EXCERTO DO TEXTO

_ _ _

Sendo o 'preço de entrada' uma variável correspondente ao preço CIF, adicionado das despesas de cais, direitos aduaneiros e outras imposições cobradas à entrada e sendo o 'preço de referência' fixado periodicamente por via de portaria, a determinação do quantum da taxa do direito compensador, à falta de critério legal, é, por natureza, variável, procedendo a Administração - sempre na tese do recorrente - no aproveitamento do vazio legislativo, à atribuição das licenças de importação aos importadores que ofereçam o preço CIF e as despesas de cais mais baixas, de modo a ampliar o diferencial entre os dois preços - de entrada e de referência - deste modo obtendo maior imposto, como lhe chama.
Nesta perspectiva, a norma em causa seria materialmente inconstitucional por violar o princípio da legalidade tributária, segundo o qual
'os impostos são criados por lei, que determina a incidência, a taxa, os benefícios fiscais e as garantias dos contribuintes', tal como plasmado se encontra no nº 2 do artigo 106º da CR, a que hoje corresponde o nº 2 do artigo
103º, do mesmo passo que afrontaria não só o disposto no artigo 122º do mesmo texto (actual artigo 119º) como também a reserva relativa da competência legislativa da Assembleia da República, gerando, assim inconstitucionalidade orgânica por violação do artigo 168º, nº 1, alínea i), da CR - hoje, artigo 165º
- qualificada de formal nas alegações apresentadas.

_ _ _

O QUE FAZER
Transcreva literalmente, por favor, o trecho do texto sobre o direito compensador que começa em "Sendo o 'preço de entrada'" e termina em "como lhe chama.".

Entradas de texto e de localização de itens
_ _ _

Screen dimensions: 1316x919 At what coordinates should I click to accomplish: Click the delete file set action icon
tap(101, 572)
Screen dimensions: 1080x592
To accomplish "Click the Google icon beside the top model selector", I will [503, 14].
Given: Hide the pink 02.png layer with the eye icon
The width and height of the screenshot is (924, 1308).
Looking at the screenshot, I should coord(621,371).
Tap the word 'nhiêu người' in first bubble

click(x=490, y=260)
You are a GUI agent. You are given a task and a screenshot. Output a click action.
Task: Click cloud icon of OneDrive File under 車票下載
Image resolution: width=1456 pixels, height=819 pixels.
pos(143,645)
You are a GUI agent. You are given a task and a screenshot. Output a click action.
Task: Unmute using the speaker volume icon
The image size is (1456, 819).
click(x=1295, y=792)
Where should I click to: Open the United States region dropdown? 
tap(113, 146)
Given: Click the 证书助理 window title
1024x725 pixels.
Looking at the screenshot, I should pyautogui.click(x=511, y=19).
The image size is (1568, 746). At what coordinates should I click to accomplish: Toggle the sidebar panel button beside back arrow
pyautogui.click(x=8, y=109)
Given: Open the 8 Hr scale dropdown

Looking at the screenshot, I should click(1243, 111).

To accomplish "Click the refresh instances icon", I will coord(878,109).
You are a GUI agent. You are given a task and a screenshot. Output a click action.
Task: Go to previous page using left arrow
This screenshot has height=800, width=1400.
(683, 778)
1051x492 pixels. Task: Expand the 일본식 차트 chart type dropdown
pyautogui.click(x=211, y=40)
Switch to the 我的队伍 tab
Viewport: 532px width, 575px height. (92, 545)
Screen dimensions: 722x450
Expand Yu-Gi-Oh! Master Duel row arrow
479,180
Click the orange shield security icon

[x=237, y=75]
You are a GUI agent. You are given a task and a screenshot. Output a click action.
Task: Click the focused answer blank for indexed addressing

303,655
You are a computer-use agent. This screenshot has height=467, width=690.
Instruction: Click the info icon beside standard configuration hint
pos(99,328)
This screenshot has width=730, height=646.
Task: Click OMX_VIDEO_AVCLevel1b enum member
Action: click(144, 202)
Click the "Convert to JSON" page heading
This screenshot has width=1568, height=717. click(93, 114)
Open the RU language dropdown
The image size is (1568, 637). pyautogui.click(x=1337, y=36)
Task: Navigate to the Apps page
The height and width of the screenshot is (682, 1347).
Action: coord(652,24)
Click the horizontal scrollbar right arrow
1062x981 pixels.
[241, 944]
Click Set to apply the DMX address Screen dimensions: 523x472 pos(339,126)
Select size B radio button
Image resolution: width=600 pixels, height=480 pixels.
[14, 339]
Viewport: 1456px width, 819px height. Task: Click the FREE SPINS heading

_ _ _

RESPOSTA ESPERADA
Sendo o 'preço de entrada' uma variável correspondente ao preço CIF, adicionado das despesas de cais, direitos aduaneiros e outras imposições cobradas à entrada e sendo o 'preço de referência' fixado periodicamente por via de portaria, a determinação do quantum da taxa do direito compensador, à falta de critério legal, é, por natureza, variável, procedendo a Administração - sempre na tese do recorrente - no aproveitamento do vazio legislativo, à atribuição das licenças de importação aos importadores que ofereçam o preço CIF e as despesas de cais mais baixas, de modo a ampliar o diferencial entre os dois preços - de entrada e de referência - deste modo obtendo maior imposto, como lhe chama.